In the process of creating balance and wellness in your life, making healthy food choices is a great stepping stone. When you make the choice to seek out healthier options not only does your body respond but your soul does as well. I'm a big believer in "everything in moderation"; that way, if the majority of your choices are healthy ones then there is more room for "indulgences" without the guilt attached. That is a true path to balance. Besides, after enjoying any activity that leaves you with that endorphin glow; whether it be a good run, a hike, winter skiing, a walk with a good friend, a spin class, a resistance training session or an awesome session on your yoga mat; the desires most often are to continue on that path of goodness.
So whether it's a chilly day, or you're just feeling the desire for some warm comfort in a bowl, I hope you enjoy this recipe.

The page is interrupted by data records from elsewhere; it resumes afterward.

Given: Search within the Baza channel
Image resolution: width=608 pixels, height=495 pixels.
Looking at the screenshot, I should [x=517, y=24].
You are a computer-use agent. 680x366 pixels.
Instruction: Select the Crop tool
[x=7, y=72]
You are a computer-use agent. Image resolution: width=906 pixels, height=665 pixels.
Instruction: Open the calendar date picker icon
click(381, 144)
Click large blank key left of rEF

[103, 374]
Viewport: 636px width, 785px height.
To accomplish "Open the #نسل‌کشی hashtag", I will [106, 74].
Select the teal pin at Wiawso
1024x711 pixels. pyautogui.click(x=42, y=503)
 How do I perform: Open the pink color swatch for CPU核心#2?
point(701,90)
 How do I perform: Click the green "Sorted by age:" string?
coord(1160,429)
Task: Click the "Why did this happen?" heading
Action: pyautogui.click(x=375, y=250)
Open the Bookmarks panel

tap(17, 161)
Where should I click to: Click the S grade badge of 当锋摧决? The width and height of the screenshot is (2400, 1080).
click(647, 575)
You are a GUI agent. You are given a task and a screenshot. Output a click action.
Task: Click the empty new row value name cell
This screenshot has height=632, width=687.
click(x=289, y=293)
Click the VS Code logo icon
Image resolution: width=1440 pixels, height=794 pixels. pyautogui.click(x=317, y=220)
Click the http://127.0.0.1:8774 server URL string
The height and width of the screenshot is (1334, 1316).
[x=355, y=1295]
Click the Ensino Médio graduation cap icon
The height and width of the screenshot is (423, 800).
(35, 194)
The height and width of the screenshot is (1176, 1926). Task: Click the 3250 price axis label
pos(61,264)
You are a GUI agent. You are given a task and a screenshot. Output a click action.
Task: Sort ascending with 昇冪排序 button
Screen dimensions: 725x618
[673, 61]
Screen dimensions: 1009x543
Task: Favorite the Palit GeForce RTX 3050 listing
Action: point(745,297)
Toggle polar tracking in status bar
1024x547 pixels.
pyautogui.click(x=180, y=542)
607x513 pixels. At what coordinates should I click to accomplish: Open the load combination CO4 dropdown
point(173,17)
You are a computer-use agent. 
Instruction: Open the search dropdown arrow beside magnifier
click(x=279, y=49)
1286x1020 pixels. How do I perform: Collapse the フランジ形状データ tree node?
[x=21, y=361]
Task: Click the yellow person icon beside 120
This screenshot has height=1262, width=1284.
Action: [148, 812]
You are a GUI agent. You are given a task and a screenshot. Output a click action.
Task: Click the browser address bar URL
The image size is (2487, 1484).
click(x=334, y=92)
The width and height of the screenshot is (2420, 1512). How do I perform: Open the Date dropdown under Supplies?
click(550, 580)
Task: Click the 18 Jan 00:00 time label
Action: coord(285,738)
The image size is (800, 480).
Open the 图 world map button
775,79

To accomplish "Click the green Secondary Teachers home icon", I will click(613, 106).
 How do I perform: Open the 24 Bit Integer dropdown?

"Creamy" Mushroom & Thyme Soup
Ingredients
- 2½ tsp coconut oil, divided
- 4 stalks of celery, chopped
- 1 medium yellow onion, chopped
- ½ tsp sea salt
- 4 cloves garlic, minced
- 10 oz cremini mushrooms, sliced* (additional for garnish)
- 10 oz white button mushrooms, sliced* (additional for garnish)
- 2 tsp chopped fresh thyme (additional for garnish)
- 2 cups low-sodium vegetable (or chicken) broth
- 1 can low-sodium chickpeas
- 1 cup plain, unsweetened rice (or almond) milk - rice for nut allergies
- * If you can find them in your grocery store, use 4 oz shitake mushrooms and then 8 oz each of cremini and white button mushrooms for an even greater distinctive flavour.
Instructions
- In a large pot, heat 2 tsp coconut oil on medium. Add the celery, onion and salt. Saute until soft, stir often ~ 7 mins
- Add the garlic, mushrooms and thyme and saute until the mushrooms are tender ~5 mins
- Add the broth and chickpeas and bring to a boil. Cover and then simmer for ~ 10 mins
- Add the milk and heat until its warmed
- Remove from the stove and transfer the soup base to a large blender (I use my Vitamix) - you may have to do it half at a time unless your blender is large enough to handle the entire batch. N.B. Remove the plastic stopper from your blender lid and use a towel instead as the soup is hot.
- Puree until smooth and then return to your pot.
- Sautee your mushrooms set aside for garnish in the remaining ½ tsp of coconut oil on medium.
- Garnish your soup with the sauteed mushrooms and additional thyme set aside. Sprinkle with a dash of fresh ground pepper and VOILA!!!